Wallace tried to calm her. “I know, I know, but what can I do? Tell me, what do you need? How can I help?”
“So Capello is the best! He didn’t even check out his source and now look what I’m left with.”
“OK, OK, it was stupid.” Wallace raised his hands in surrender. “Shoot me.”
Dena was enjoying herself now. “Well, I can’t possibly be ready by tomorrow. You’ll have to cancel the interview.”
“No, no, we can’t do that. It’s already scheduled.”
“Look, Ira, I’m the one who’s going to look bad, not you. I ought to let you and Capello sit your butts on camera not prepared and see how you like it.”

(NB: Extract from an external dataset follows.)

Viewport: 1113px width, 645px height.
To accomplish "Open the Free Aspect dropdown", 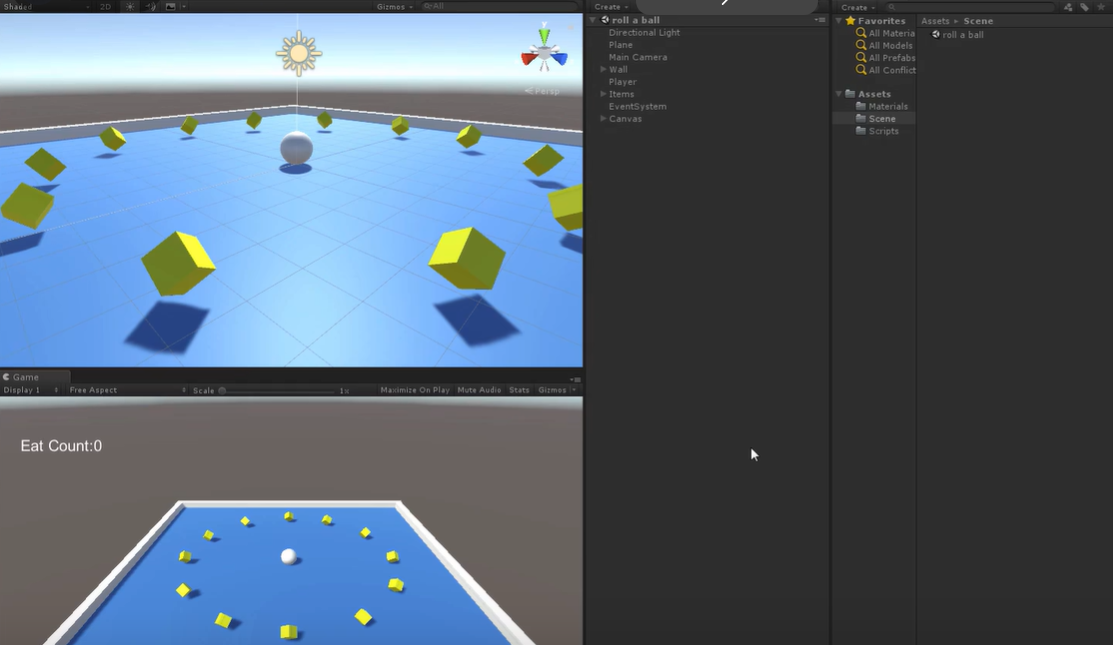I will click(93, 390).
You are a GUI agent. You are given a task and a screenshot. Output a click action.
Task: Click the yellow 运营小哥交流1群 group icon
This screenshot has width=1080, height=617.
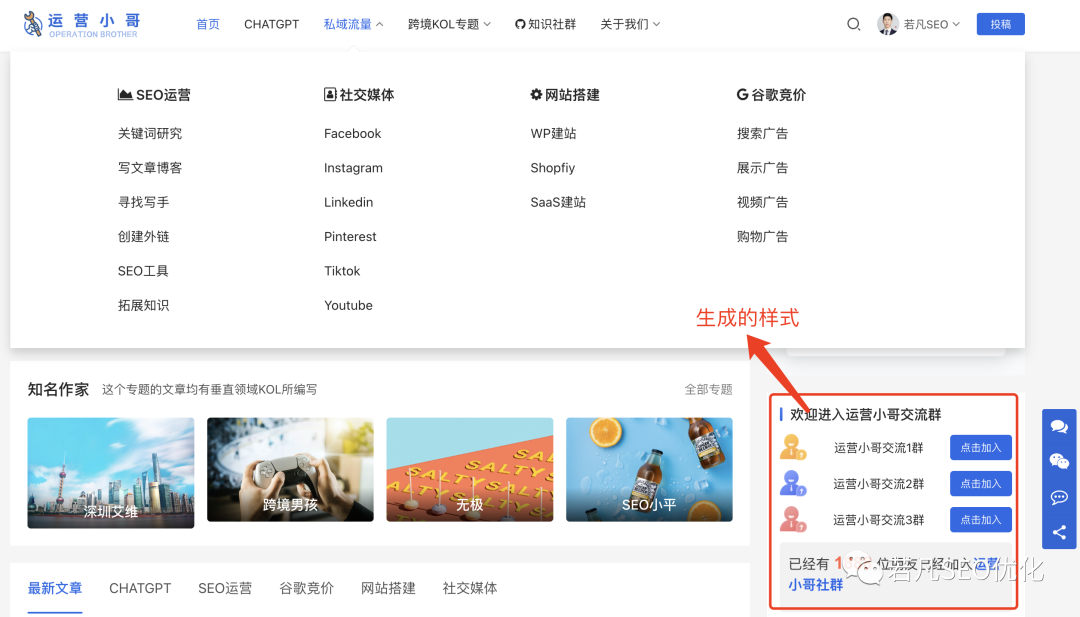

“All right, all right, you’ve made your point. How can I make it up to you? You want my firstborn, take him, he’s yours. Just don’t go nuts on me, all right? What do you want? Tell me.”
The next thing Dena said surprised her, but once said, she knew she meant it. “I want you to fire Capello’s ass.”
“Yeah, I should.… But look, I’ll have three assistants at your disposal, I’ll send in dinner, breakfast, I’ll even pay overtime. What else can I do?”
“I told you. I want you to fire Capello.”
“I can’t do that. I just hired him.”
“I want him fired.”
“You want him fired. Get serious.”
“I am serious.”
“Look, even if I wanted to, which I don’t, I couldn’t fire him. He has a contract. We’re talking money here.”
“Ira, don’t tell me you didn’t put a loophole in that contract. You always do.”
It suddenly dawned on Ira. “Hey, wait a minute, you can’t tell me who to fire. Who do you think you are? You ain’t got the job yet.”
She leaned on his desk. “Let me put it this way. If he’s not out of here in the next hour, I’m going to be too upset to do the interview, and the Hamiltons won’t do it without me. Like I told you before, they like me, they trust me. And you’ll be left with twenty minutes of dead air.”
“Oh, come on, now, you’re kidding. Aren’t you? You don’t want to do this to Capello. The poor guy made one lousy mistake. Have a heart. The poor slob feels bad enough. You should have heard him. He hated letting you down like that. He was almost in tears. You should have seen him.”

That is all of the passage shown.